PROBLEM TO SOLVE: As you look over the data below, please find each line where the word "header" appears, then copy it.

------ RECORDS FOR PROCESSING

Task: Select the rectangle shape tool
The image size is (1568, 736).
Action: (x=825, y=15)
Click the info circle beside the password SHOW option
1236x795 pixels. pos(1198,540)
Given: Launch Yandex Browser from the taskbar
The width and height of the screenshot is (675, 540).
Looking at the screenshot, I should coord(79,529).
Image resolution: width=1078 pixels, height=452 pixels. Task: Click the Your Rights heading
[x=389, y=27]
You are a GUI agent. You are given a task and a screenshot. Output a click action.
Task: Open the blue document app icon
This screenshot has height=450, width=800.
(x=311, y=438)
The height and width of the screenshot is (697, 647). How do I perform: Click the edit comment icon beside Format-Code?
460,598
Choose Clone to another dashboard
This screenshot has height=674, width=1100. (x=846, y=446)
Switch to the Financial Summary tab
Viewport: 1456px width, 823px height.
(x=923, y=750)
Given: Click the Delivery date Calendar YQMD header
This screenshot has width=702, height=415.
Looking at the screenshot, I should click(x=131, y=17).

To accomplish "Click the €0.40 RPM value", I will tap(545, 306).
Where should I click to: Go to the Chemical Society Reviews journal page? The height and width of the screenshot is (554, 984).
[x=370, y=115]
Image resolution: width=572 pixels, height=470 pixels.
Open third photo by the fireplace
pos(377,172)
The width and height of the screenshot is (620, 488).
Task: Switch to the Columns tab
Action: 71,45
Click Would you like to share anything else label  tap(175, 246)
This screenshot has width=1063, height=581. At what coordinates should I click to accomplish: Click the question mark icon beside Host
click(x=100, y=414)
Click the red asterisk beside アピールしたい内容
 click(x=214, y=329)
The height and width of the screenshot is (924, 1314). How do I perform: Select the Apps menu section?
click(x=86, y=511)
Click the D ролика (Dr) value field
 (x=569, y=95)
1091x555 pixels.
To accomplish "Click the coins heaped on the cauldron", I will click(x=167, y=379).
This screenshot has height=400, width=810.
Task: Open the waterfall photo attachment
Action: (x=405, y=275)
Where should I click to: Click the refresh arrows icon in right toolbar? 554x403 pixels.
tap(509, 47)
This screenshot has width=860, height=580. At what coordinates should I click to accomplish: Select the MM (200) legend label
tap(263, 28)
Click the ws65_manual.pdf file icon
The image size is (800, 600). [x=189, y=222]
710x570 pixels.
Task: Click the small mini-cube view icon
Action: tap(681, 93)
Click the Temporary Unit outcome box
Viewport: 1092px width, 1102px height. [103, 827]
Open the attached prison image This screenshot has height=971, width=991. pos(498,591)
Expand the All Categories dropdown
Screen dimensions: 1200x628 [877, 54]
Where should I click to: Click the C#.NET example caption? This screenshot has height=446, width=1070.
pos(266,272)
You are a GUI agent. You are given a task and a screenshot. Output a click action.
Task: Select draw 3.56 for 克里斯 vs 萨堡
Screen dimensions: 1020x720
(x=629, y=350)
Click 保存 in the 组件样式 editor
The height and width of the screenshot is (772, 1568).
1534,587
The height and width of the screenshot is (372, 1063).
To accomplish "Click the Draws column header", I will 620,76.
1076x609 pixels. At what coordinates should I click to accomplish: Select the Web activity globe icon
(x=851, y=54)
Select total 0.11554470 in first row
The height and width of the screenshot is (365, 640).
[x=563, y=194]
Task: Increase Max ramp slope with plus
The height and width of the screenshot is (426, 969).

------------

EXERCISE RESULT:
Given: Click the Delivery date Calendar YQMD header
To accomplish "Click the Draws column header", I will 620,76.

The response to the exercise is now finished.